» Exercise requirements
Word for word, set down every line of the entries below from the line with "Perempuan dan Masa Depan Diplomasi (185, 504)" to the line with "[Folge auf Facebook] (75, 2306)", including both, and no other line.

» Collected data entries
*** Begin section ***

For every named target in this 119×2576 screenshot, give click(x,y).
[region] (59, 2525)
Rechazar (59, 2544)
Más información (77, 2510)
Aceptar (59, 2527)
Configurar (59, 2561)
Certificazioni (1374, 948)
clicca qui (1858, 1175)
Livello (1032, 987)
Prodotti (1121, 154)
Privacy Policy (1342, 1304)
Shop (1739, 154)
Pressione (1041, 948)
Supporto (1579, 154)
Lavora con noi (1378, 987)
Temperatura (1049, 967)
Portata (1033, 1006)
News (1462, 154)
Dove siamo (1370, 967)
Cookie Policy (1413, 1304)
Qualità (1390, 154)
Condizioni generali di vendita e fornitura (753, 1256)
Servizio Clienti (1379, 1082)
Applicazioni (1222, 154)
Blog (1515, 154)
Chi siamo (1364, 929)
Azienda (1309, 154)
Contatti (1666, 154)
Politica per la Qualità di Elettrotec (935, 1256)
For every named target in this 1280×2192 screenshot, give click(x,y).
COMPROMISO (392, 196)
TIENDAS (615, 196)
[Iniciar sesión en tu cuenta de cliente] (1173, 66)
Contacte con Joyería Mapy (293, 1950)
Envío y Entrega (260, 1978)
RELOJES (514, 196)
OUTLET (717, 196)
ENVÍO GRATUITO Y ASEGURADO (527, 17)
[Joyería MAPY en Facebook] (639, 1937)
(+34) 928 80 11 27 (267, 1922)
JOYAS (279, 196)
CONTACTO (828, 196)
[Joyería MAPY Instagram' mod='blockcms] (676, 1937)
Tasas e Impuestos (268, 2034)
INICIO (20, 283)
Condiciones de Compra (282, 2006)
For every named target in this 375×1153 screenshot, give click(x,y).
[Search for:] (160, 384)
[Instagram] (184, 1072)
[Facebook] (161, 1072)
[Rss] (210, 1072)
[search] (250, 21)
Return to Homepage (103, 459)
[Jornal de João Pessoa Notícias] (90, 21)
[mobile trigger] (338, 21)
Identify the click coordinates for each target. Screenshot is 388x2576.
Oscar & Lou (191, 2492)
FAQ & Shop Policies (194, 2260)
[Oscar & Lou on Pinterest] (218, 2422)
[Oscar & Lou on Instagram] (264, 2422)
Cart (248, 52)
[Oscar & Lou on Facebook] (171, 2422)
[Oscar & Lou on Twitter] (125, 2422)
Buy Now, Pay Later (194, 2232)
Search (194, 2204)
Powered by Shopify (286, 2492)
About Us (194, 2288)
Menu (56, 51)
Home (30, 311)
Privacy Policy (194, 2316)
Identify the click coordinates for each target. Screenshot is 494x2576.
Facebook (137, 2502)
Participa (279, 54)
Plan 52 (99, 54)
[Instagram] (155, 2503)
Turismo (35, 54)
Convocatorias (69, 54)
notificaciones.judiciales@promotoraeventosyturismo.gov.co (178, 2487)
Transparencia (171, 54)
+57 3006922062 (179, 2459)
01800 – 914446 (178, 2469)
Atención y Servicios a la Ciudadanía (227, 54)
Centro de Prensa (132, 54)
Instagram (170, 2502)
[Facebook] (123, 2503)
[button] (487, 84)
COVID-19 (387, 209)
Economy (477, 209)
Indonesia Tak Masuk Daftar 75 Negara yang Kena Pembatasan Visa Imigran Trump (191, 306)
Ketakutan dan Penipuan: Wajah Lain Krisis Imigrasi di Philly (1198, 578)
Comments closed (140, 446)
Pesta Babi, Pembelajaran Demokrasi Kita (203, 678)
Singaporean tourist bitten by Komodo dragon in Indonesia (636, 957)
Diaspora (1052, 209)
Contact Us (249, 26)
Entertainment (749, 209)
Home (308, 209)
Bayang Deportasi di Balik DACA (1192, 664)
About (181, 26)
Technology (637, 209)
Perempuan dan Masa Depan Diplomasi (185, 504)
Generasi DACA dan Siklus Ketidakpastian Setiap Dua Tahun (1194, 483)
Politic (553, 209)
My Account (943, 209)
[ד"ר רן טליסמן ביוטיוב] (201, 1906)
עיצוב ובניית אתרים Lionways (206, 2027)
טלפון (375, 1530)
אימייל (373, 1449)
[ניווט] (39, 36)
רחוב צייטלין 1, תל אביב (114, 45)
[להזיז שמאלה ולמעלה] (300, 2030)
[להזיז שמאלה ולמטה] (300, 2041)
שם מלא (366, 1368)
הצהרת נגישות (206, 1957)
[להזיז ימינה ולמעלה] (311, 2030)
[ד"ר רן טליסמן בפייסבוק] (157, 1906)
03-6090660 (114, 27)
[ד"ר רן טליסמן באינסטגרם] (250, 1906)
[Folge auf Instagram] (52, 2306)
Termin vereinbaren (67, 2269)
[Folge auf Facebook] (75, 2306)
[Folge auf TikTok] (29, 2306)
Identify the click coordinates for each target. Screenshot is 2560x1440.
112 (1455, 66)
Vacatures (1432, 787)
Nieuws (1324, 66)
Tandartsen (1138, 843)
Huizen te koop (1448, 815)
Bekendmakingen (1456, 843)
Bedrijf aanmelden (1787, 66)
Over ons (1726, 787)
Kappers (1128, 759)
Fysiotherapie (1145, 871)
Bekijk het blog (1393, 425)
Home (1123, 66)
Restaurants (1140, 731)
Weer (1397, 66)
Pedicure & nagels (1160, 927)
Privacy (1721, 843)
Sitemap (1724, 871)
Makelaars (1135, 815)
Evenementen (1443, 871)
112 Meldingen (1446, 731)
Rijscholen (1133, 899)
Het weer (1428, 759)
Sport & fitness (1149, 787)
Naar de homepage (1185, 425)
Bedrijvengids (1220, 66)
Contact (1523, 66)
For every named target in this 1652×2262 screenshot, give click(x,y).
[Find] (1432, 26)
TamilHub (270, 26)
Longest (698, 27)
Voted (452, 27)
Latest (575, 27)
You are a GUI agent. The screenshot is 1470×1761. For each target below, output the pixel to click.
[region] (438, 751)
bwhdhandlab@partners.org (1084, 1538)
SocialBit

*** End section ***

» Final answer
Perempuan dan Masa Depan Diplomasi (185, 504)
Generasi DACA dan Siklus Ketidakpastian Setiap Dua Tahun (1194, 483)
Politic (553, 209)
My Account (943, 209)
[ד"ר רן טליסמן ביוטיוב] (201, 1906)
עיצוב ובניית אתרים Lionways (206, 2027)
טלפון (375, 1530)
אימייל (373, 1449)
[ניווט] (39, 36)
רחוב צייטלין 1, תל אביב (114, 45)
[להזיז שמאלה ולמעלה] (300, 2030)
[להזיז שמאלה ולמטה] (300, 2041)
שם מלא (366, 1368)
הצהרת נגישות (206, 1957)
[להזיז ימינה ולמעלה] (311, 2030)
[ד"ר רן טליסמן בפייסבוק] (157, 1906)
03-6090660 (114, 27)
[ד"ר רן טליסמן באינסטגרם] (250, 1906)
[Folge auf Instagram] (52, 2306)
Termin vereinbaren (67, 2269)
[Folge auf Facebook] (75, 2306)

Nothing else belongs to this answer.